TEXT SHOWN:
——

Two US soldiers killed as Karzai inaugurated
A car bomb attack killed two US soldiers in Afghanistan on Thursday, at the same time that President Hamid Karzai was being sworn in for a second five-year term in the capital, NATO said.world Updated: Nov 19, 2009 17:29 IST
A car bomb attack killed two US soldiers in Afghanistan on Thursday, at the same time that President Hamid Karzai was being sworn in for a second five-year term in the capital, NATO said.
The blast, which an Aghan army soldier called a suicide car bomb, occurred at 11:00 am (0630 GMT), as Karzai's inauguration ceremony got underway.
"Two US service members were killed in an improvised explosive explosion in Zabul province. It was a car bomb," Lieutenant Nicol Melendez told AFP.
"It was a suicide car bomb," an Afghan officer told AFP from the scene.
He said the bomber drove his explosives-packed car into the gate of a small US-run military base in the town of Qalat, the capital of Zabul province.
Suicide car bombings have become almost commonplace in Afghanistan as a Taliban-led insurgency gathers pace and the death toll of Western troops hits record levels.
The independent icasualties.org website puts the number of foreign military deaths so far this year at 473, compared to 295 for all of last year. Of those deaths, 290 are Americans.
Karzai pledged in his inauguration speech that Afghanistan wanted to take responsibility for its own security during the five years of his new term.
US President Barack Obama is considering requests from his commanders on the ground in Afghanistan to boost troop numbers by up to 40,000 and has said his decision will be revealed within weeks.
The new battle strategy being mulled by Obama includes switching emphasis from battleground fighting to training and mentoring Afghanistan's security forces to take over the battle against the Taliban.
Fundamental to this strategy is the notion that the sooner Afghanistan can take on its own fight, the sooner foreign forces -- 100,000 of whom fight under US and NATO command -- can drawdown for an eventual exit.

——

RECORDED INFORMATION:
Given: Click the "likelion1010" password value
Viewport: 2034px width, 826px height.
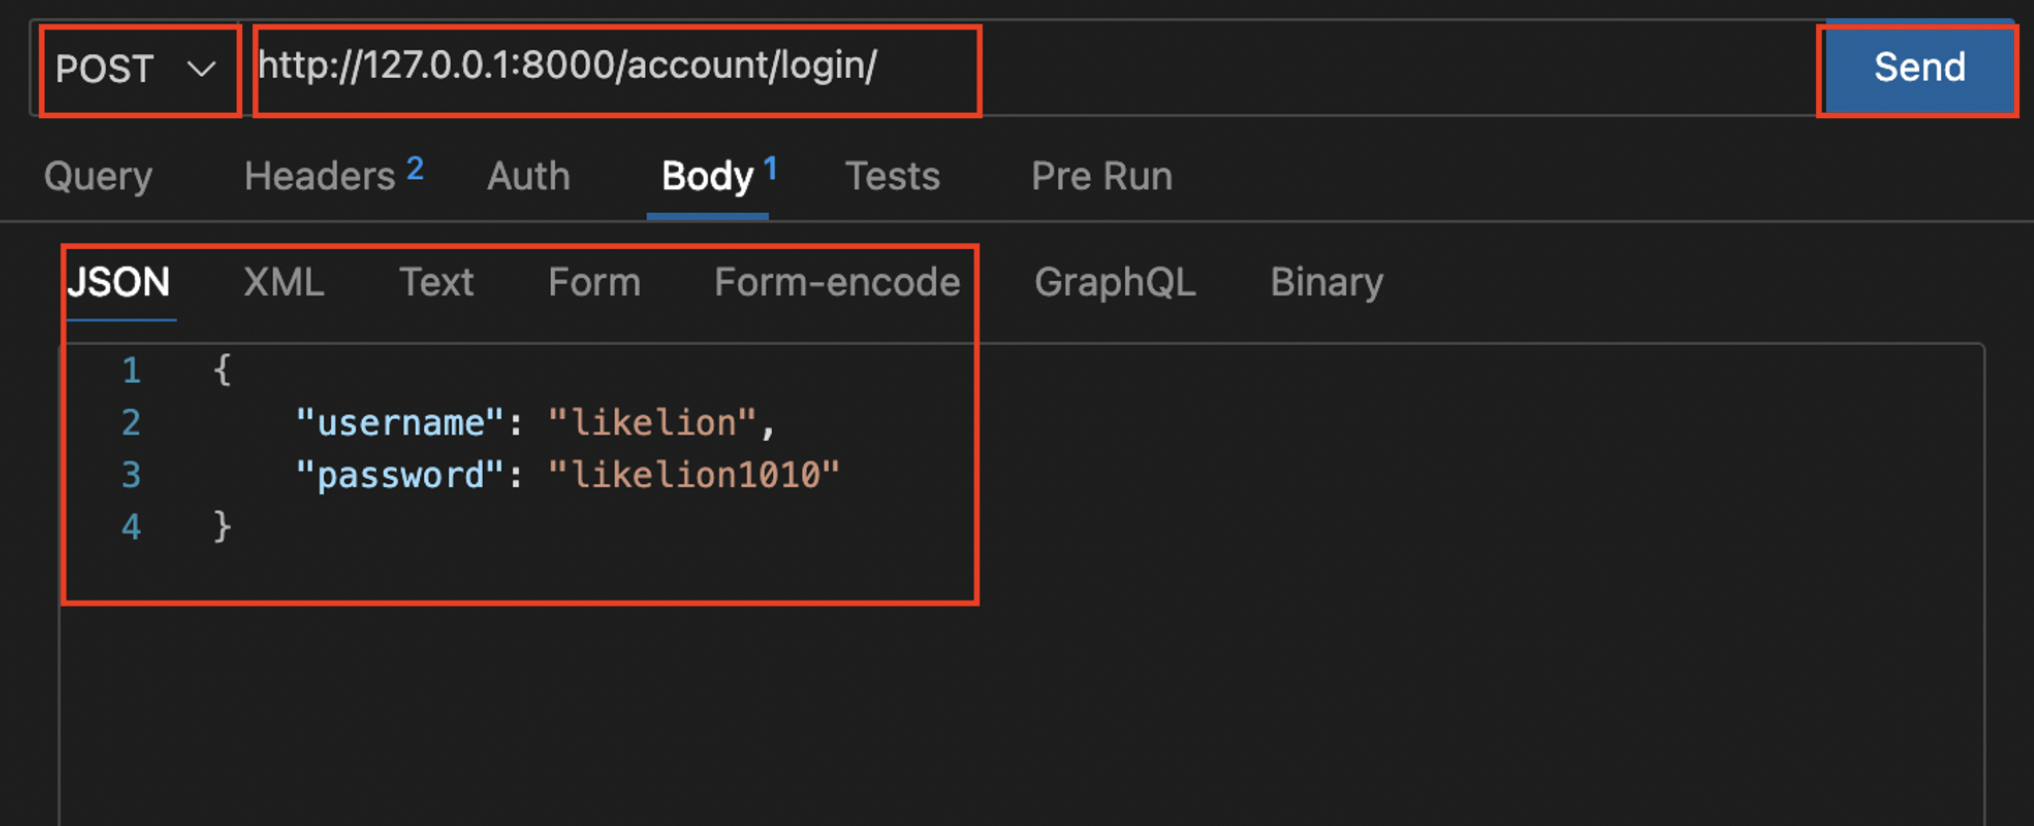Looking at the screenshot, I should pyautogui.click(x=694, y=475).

——

SET OF TASKS:
**1.** Answer these questions from the news report on the car bomb attack:
(a) At what time did the blast occur?
(b) In which town was the small US-run military base located?
(c) According to the icasualties.org website, how many foreign military deaths had occurred so far that year?
**2.** Transcribe the news report from "The blast, which" to "of Zabul province.".
The data is not required for any of the work on this page.

ANSWER SECTION:
**1.**
(a) 11:00 am (0630 GMT)
(b) Qalat
(c) 473

**2.**
The blast, which an Aghan army soldier called a suicide car bomb, occurred at 11:00 am (0630 GMT), as Karzai's inauguration ceremony got underway.
"Two US service members were killed in an improvised explosive explosion in Zabul province. It was a car bomb," Lieutenant Nicol Melendez told AFP.
"It was a suicide car bomb," an Afghan officer told AFP from the scene.
He said the bomber drove his explosives-packed car into the gate of a small US-run military base in the town of Qalat, the capital of Zabul province.